Entries on locating words and elements:

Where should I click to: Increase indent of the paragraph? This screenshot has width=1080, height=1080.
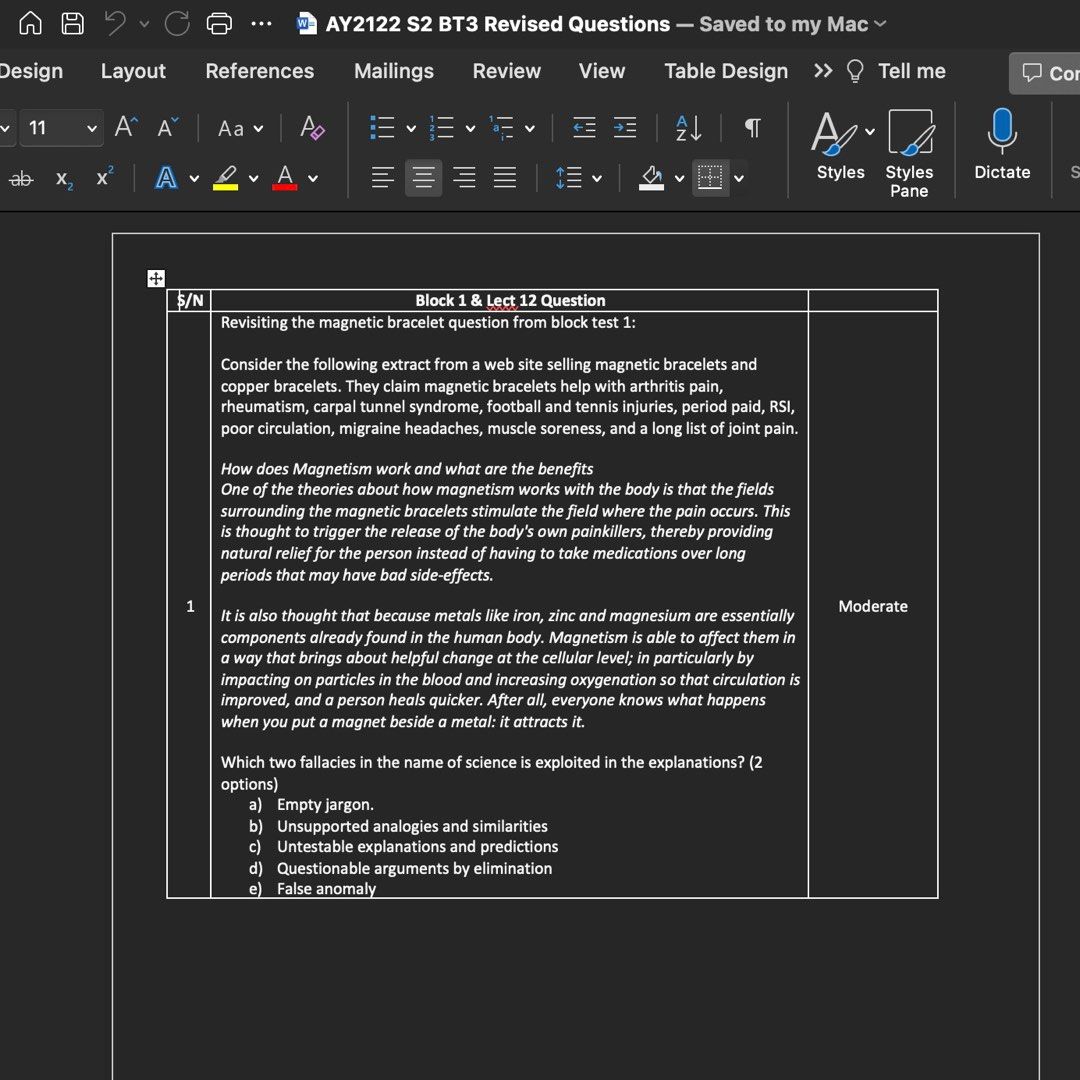625,128
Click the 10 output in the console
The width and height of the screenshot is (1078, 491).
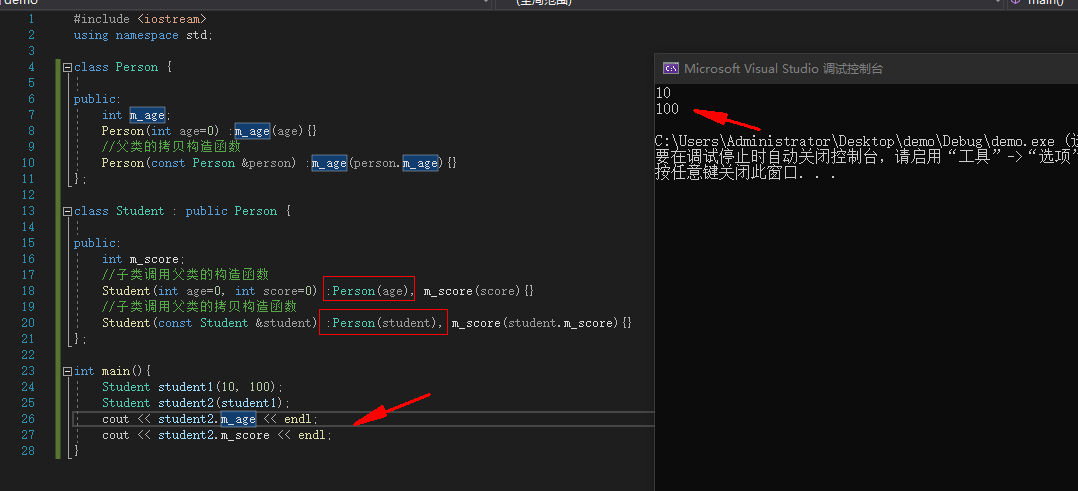click(663, 93)
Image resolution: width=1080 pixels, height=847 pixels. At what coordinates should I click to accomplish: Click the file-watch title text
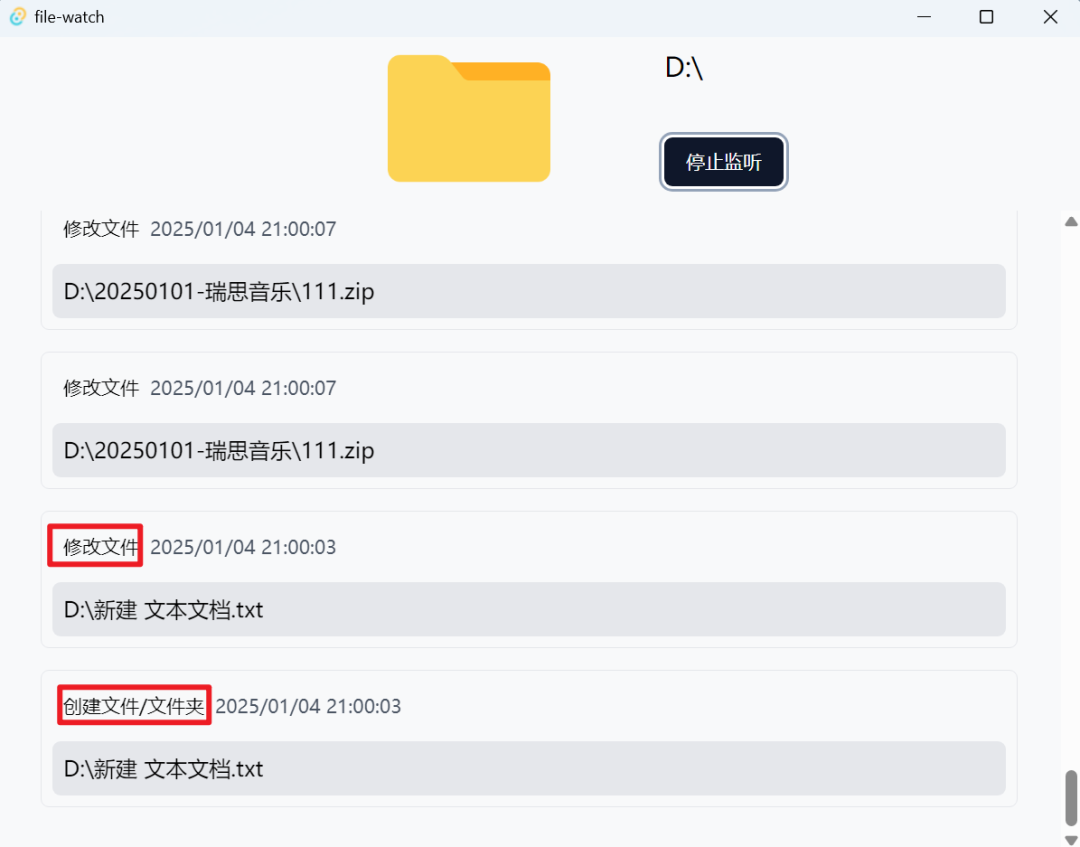tap(70, 17)
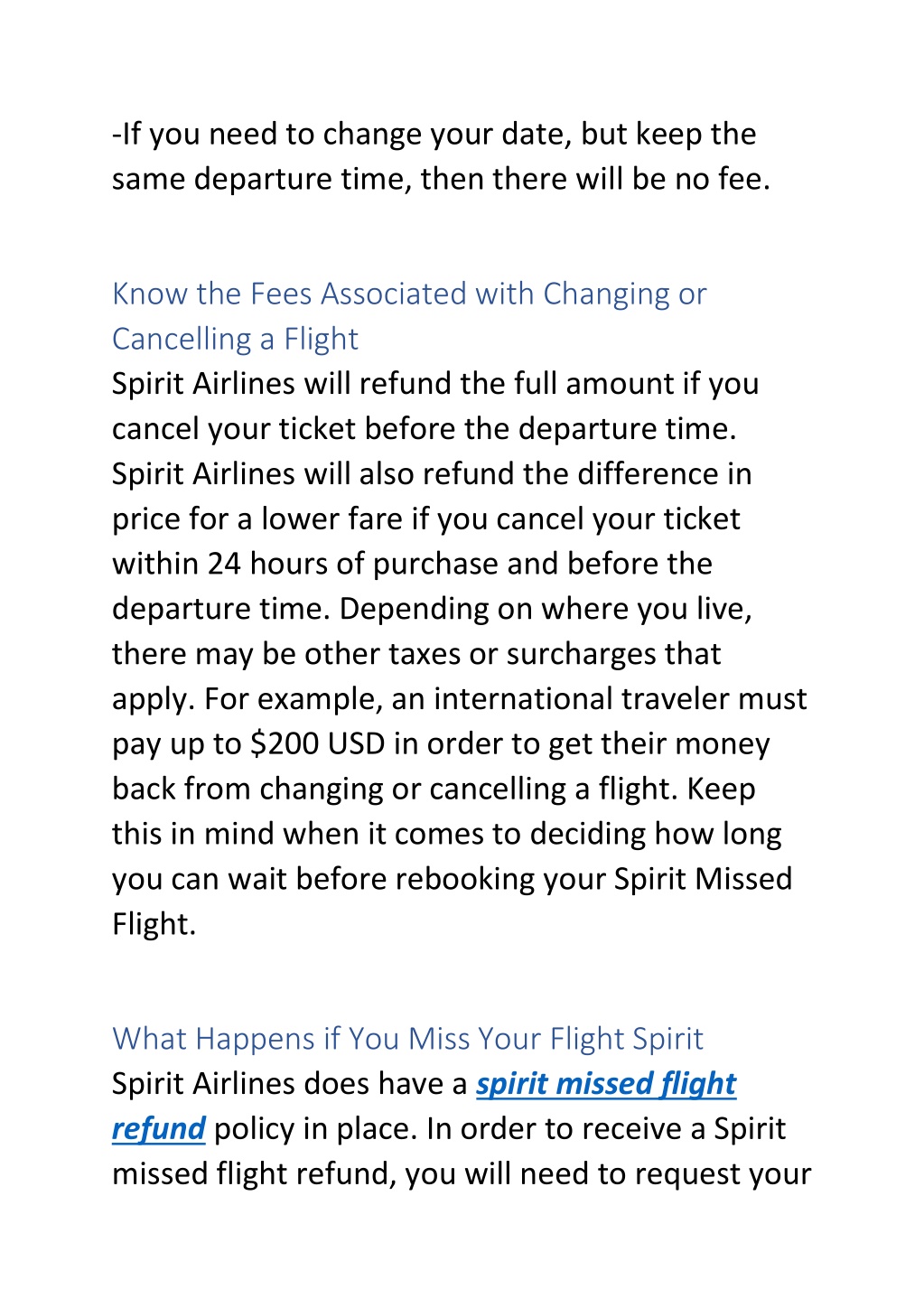This screenshot has height=1308, width=924.
Task: Click the line 'back from changing or cancelling'
Action: point(434,789)
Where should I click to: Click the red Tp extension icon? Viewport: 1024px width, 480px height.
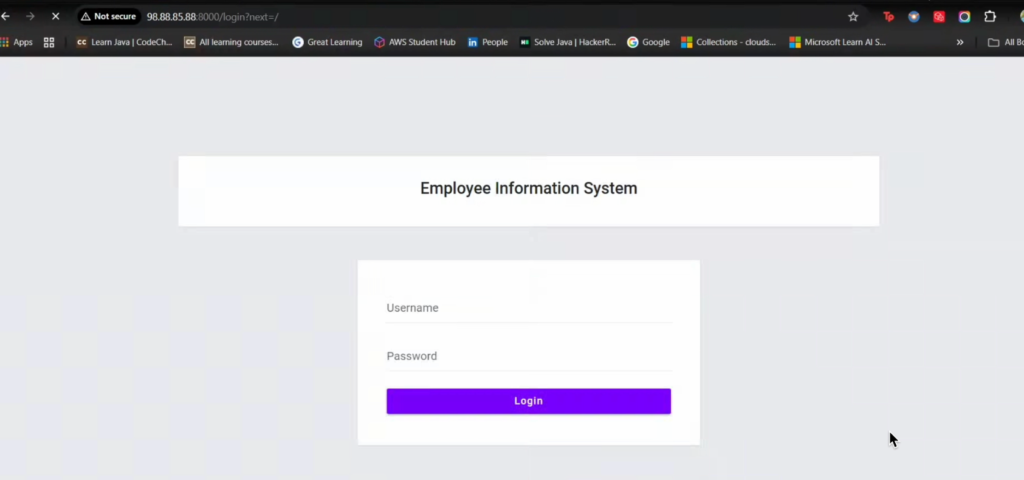(888, 17)
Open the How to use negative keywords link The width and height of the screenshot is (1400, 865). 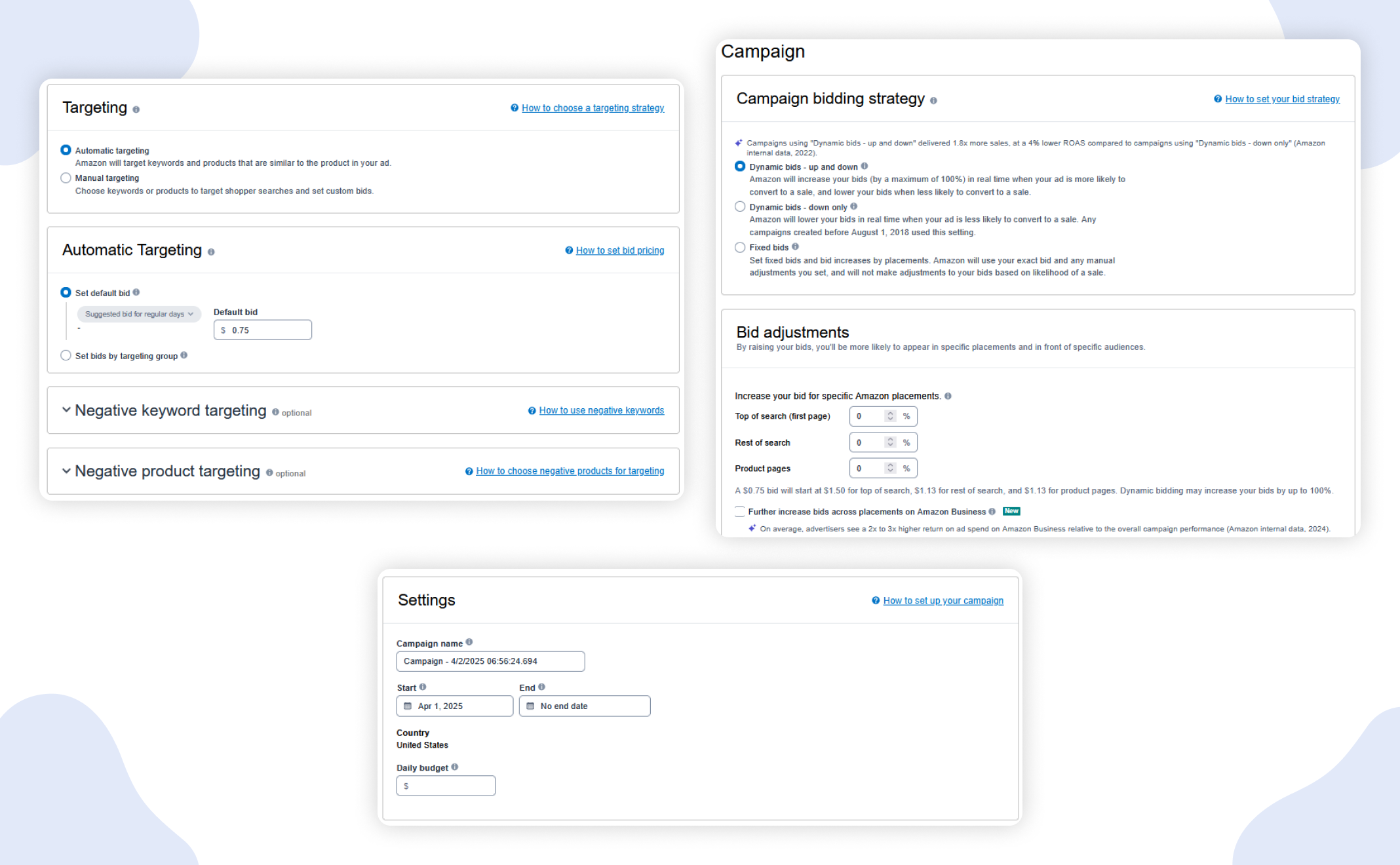(x=600, y=410)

▸ The task
Reproduce the material word for word, from its first line through the line that contains "click(663, 93)", including both of those lines. Leave the pictures out of your answer.

▸ Task result
Where should I click to: Increase indent of the paragraph? This screenshot has width=1080, height=1080.
625,128
Click the 10 output in the console
The width and height of the screenshot is (1078, 491).
click(663, 93)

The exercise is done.